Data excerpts
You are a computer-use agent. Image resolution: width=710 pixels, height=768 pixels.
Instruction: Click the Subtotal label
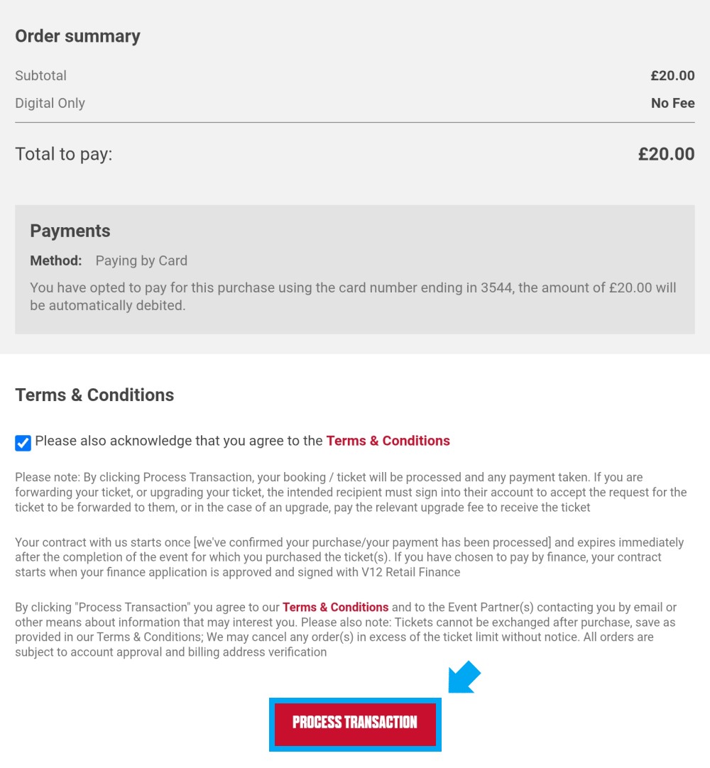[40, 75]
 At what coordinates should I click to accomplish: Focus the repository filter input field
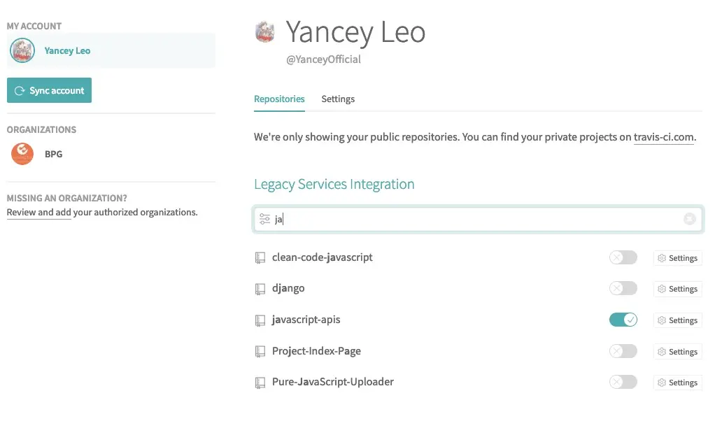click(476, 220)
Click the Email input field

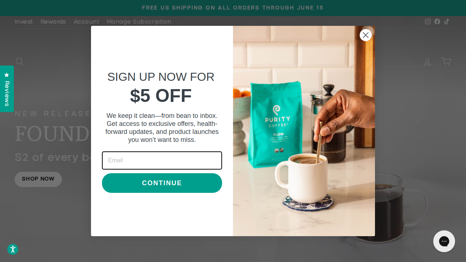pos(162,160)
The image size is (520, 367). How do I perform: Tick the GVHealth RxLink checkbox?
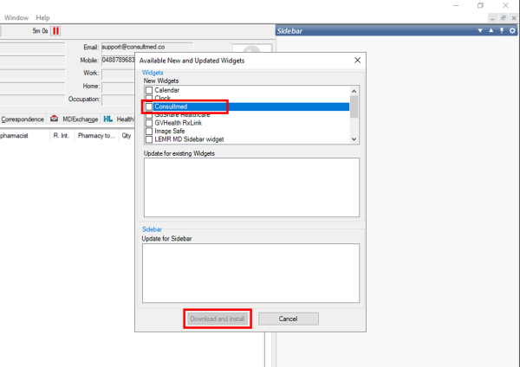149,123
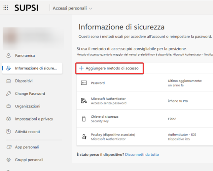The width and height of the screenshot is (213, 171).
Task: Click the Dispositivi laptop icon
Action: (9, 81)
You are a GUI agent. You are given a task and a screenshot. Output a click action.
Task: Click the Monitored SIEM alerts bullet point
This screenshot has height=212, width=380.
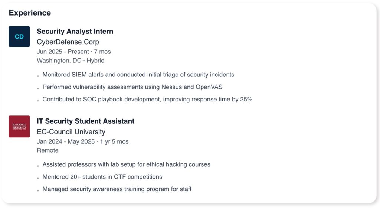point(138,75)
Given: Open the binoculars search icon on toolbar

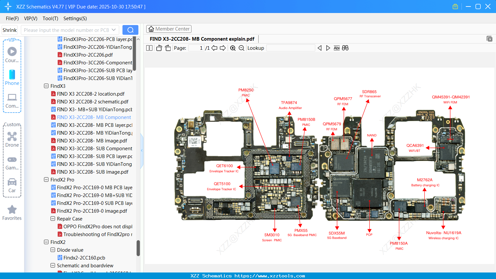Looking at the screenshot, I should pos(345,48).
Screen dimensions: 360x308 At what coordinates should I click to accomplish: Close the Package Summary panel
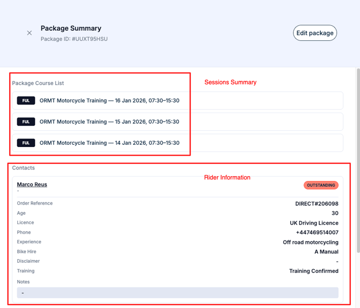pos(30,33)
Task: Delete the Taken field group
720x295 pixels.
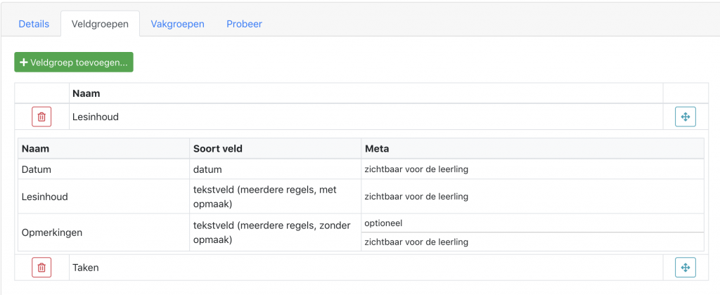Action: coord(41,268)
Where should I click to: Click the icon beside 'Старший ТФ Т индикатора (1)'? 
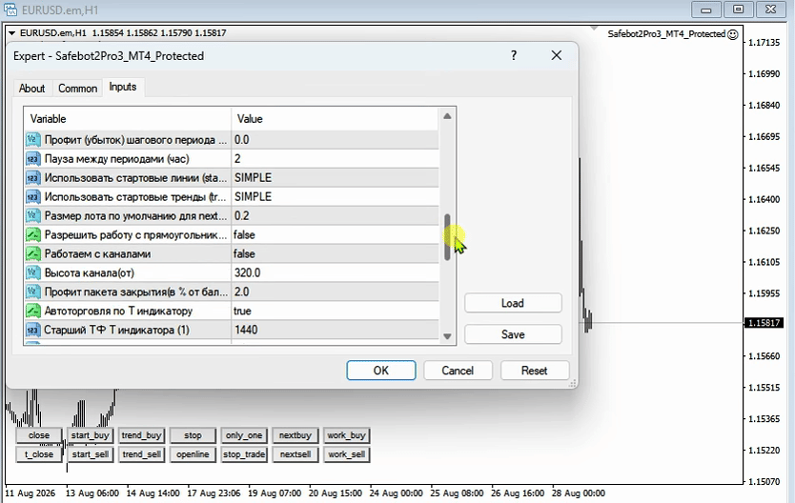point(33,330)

### Your goal:
Count of lines in the data above that contain the string "agent": give this number and no other words.

### Answer space:
2